Task objective:
Repeat the part of the records below that opens with the line containing "You are a computer-use agent. Viewport: 990px" and closes with the line containing "click(x=575, y=235)", copying each line exactly as it appears.

## start Records to process

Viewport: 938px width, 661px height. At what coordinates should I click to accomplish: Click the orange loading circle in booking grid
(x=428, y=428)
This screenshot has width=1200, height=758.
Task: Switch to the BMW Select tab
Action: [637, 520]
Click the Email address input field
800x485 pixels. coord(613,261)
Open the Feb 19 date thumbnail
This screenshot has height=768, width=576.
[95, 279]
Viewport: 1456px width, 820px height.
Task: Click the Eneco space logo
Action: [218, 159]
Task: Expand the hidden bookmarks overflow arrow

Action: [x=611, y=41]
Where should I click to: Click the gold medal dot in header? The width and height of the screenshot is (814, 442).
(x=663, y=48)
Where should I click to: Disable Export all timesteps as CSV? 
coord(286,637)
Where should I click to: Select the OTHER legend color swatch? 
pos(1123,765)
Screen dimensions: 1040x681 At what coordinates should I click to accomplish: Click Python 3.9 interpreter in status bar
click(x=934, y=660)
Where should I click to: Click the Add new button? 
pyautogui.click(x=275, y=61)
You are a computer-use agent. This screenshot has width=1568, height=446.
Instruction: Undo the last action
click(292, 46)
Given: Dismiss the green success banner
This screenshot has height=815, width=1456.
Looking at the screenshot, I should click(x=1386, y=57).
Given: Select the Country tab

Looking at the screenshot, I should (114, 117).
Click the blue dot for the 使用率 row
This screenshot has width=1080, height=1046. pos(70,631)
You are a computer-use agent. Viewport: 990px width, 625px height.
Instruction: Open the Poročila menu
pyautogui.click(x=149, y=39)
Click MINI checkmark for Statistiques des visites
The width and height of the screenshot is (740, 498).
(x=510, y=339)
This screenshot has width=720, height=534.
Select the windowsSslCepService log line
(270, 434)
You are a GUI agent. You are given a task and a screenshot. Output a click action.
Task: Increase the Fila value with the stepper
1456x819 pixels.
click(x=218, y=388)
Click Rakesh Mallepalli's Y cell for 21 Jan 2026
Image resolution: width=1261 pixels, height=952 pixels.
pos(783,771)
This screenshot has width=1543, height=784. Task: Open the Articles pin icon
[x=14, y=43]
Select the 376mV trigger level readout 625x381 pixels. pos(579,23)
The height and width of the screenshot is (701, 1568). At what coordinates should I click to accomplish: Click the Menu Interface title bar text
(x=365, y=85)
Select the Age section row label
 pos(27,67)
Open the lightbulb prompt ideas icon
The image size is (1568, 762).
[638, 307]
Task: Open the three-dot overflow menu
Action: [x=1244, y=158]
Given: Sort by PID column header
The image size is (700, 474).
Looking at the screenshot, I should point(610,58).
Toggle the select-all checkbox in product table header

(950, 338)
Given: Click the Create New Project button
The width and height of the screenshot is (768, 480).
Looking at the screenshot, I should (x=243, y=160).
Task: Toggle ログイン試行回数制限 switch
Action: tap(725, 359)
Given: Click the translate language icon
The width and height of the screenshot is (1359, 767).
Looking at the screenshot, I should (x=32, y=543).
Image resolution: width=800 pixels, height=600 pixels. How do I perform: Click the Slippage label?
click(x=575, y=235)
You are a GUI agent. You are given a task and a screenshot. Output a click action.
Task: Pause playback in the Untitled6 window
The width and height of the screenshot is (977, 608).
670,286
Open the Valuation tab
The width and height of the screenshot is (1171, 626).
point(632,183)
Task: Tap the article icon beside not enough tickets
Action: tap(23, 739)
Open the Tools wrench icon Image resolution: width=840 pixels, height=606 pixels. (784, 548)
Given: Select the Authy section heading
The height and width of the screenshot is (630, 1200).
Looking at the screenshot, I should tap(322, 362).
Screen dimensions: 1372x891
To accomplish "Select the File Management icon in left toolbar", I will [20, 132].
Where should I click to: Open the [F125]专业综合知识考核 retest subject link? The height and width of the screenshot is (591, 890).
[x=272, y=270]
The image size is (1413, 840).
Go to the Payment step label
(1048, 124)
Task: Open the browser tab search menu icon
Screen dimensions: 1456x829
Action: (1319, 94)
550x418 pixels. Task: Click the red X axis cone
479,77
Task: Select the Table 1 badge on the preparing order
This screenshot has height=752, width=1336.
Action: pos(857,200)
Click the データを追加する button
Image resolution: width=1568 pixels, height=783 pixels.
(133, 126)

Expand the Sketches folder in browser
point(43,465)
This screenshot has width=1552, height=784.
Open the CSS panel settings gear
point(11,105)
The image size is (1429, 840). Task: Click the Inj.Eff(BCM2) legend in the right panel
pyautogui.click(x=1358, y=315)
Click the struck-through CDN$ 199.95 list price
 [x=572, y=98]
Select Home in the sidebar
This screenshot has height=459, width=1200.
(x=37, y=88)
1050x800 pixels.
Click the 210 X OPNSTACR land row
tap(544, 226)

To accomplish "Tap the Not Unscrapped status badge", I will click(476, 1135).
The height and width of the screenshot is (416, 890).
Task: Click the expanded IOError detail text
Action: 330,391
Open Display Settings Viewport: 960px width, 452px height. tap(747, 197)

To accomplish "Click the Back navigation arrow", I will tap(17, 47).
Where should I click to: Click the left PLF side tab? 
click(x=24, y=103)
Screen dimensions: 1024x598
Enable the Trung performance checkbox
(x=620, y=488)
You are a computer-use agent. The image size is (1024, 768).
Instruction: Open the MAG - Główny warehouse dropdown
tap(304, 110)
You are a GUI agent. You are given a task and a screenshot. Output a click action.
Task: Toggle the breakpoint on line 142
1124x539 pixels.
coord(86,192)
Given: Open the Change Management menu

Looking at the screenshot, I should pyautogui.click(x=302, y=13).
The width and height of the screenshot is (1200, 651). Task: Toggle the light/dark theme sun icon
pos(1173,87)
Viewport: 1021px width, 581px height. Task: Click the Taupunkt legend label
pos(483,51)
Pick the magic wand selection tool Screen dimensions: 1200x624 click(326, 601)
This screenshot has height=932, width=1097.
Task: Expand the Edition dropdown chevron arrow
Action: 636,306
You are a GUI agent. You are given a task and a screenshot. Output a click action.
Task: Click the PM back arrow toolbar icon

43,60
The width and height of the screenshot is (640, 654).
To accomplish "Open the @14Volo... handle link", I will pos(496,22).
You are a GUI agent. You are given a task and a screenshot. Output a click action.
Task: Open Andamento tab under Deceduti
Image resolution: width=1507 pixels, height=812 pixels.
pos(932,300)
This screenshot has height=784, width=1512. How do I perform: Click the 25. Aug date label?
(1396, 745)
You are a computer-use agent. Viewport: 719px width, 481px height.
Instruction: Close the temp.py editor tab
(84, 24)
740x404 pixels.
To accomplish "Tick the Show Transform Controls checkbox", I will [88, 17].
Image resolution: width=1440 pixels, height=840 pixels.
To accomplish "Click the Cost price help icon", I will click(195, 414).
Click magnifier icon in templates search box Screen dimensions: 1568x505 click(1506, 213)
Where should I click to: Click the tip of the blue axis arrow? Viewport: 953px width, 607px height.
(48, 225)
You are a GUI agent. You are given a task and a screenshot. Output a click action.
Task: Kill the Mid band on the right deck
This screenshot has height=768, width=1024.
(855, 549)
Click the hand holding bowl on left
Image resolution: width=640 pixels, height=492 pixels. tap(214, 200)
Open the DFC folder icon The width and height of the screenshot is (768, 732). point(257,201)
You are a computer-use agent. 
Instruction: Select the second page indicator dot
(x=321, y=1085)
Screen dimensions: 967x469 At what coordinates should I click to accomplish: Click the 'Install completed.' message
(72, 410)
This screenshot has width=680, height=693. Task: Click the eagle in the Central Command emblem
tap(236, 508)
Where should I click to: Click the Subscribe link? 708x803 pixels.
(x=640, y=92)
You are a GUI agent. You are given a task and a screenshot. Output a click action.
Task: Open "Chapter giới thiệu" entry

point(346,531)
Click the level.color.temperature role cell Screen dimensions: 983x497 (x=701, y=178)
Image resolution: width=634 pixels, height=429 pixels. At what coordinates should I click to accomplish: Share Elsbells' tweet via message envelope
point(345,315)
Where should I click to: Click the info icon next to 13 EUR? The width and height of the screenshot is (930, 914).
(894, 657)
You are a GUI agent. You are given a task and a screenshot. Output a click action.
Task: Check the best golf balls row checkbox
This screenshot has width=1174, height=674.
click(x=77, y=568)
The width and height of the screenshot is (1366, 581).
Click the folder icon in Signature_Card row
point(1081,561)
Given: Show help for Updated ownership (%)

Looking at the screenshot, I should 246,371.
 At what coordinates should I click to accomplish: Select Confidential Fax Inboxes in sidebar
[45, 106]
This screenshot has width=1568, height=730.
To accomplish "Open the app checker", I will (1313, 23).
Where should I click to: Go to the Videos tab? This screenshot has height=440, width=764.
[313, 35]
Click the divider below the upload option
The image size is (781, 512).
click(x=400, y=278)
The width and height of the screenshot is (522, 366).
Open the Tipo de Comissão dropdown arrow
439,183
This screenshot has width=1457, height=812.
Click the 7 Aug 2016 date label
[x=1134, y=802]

## end Records to process

Expected answer:
You are a computer-use agent. Viewport: 990px width, 625px height.
Instruction: Open the Poročila menu
pyautogui.click(x=149, y=39)
Click MINI checkmark for Statistiques des visites
The width and height of the screenshot is (740, 498).
(x=510, y=339)
This screenshot has width=720, height=534.
Select the windowsSslCepService log line
(270, 434)
You are a GUI agent. You are given a task and a screenshot. Output a click action.
Task: Increase the Fila value with the stepper
1456x819 pixels.
click(x=218, y=388)
Click Rakesh Mallepalli's Y cell for 21 Jan 2026
Image resolution: width=1261 pixels, height=952 pixels.
pos(783,771)
This screenshot has width=1543, height=784. Task: Open the Articles pin icon
[x=14, y=43]
Select the 376mV trigger level readout 625x381 pixels. pos(579,23)
The height and width of the screenshot is (701, 1568). At what coordinates should I click to accomplish: Click the Menu Interface title bar text
(x=365, y=85)
Select the Age section row label
 pos(27,67)
Open the lightbulb prompt ideas icon
The image size is (1568, 762).
[638, 307]
Task: Open the three-dot overflow menu
Action: [x=1244, y=158]
Given: Sort by PID column header
The image size is (700, 474).
Looking at the screenshot, I should point(610,58).
Toggle the select-all checkbox in product table header

(950, 338)
Given: Click the Create New Project button
The width and height of the screenshot is (768, 480).
Looking at the screenshot, I should (x=243, y=160).
Task: Toggle ログイン試行回数制限 switch
Action: tap(725, 359)
Given: Click the translate language icon
The width and height of the screenshot is (1359, 767).
Looking at the screenshot, I should (x=32, y=543).
Image resolution: width=800 pixels, height=600 pixels. How do I perform: Click the Slippage label?
click(x=575, y=235)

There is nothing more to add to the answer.